Ces papiers d'Amérique(s) sont aussi à leur manière les papiers d'un jour.

Un journal, peut-être ? Un carnet, plus sûrement. Des notes et des impressions. Des textes gouvernés par la circonstance. Improvisés quand il faut. Mal écrits souvent, à la hâte ou sur le vif.

D’une intention encore mal éclaircie. Ils (se) cherchent moins quelque patronage littéraire qu'à découvrir cette intention.

Des papiers, encore. Drôle de matière. Moins emblème que dissonance, lorsqu’on les mesure à leurs ponctuations numériques. Il arrive toutefois qu'ils s’accordent avec le sens qu'ils possèdent en langue anglaise. Ils (re)deviennent alors une catégorie du discours.

Ce sont généralement plutôt des brèves, des citations ou des gloses.
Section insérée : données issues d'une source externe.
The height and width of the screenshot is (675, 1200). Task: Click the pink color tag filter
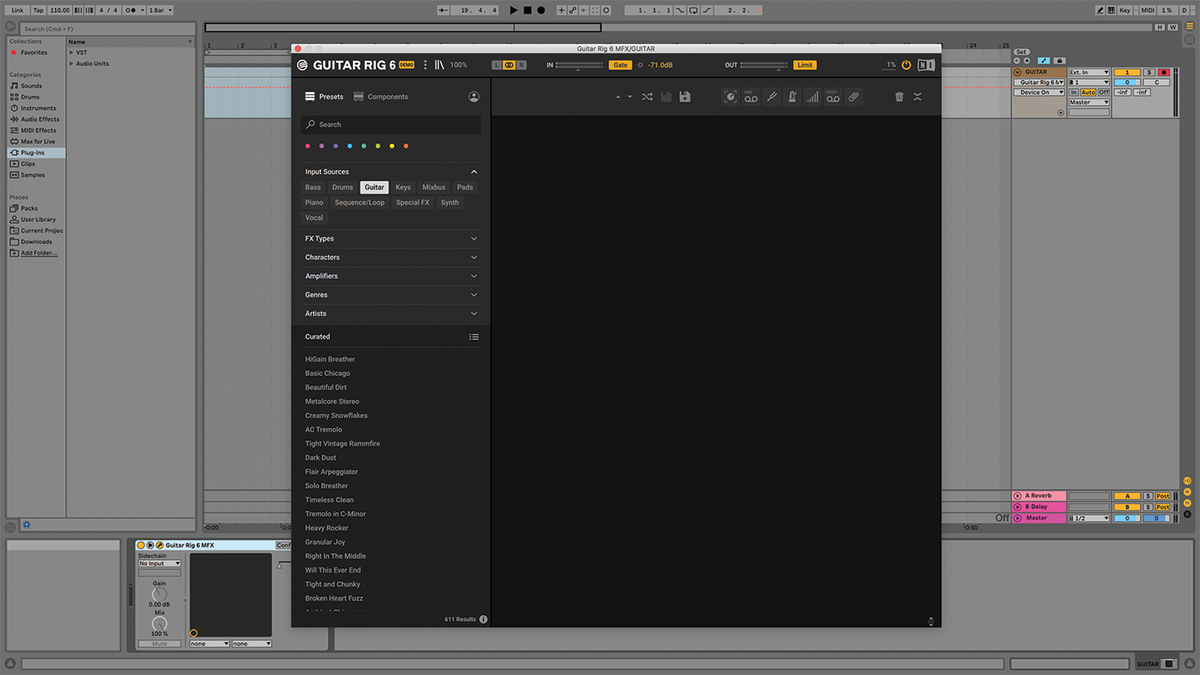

Des bouts d'expérience, qui deviennent par accident métaphores. Des morceaux d'actualité. Et pour tout dire, les digressions y occupent le centre.

Les dates qui leur répondent, aléatoires ou affectives, ne tiennent elles-mêmes que de fendre un peu des événements de nature très diverse, intimes ou publics, quelconques - incertains.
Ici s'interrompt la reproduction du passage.